● **Task details**
Reproduce the listing below word for word, from its start through the line that contains "Vorstand (122, 552)", including that line.

-- start The records --

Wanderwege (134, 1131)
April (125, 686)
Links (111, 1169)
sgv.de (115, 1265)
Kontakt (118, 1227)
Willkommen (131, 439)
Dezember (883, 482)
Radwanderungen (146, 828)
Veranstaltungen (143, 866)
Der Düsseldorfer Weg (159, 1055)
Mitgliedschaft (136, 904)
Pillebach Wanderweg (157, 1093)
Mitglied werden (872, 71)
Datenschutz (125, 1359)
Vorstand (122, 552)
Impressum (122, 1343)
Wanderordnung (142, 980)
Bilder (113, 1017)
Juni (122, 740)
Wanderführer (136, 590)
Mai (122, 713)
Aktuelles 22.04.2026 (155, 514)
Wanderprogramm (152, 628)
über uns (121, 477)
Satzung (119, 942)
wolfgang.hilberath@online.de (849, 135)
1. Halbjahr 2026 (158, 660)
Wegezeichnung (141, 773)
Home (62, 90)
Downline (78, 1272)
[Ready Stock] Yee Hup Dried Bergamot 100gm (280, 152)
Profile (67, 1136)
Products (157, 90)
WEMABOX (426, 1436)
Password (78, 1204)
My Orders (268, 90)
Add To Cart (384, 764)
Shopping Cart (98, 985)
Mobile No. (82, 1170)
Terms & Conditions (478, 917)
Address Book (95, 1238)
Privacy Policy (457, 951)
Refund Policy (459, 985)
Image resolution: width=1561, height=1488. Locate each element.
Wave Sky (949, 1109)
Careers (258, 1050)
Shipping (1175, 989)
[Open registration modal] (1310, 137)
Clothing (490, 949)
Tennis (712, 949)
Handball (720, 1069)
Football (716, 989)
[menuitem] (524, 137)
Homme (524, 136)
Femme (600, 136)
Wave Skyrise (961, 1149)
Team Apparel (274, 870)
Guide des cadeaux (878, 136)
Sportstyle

-- end The records --

● **Output for this task**
Wanderwege (134, 1131)
April (125, 686)
Links (111, 1169)
sgv.de (115, 1265)
Kontakt (118, 1227)
Willkommen (131, 439)
Dezember (883, 482)
Radwanderungen (146, 828)
Veranstaltungen (143, 866)
Der Düsseldorfer Weg (159, 1055)
Mitgliedschaft (136, 904)
Pillebach Wanderweg (157, 1093)
Mitglied werden (872, 71)
Datenschutz (125, 1359)
Vorstand (122, 552)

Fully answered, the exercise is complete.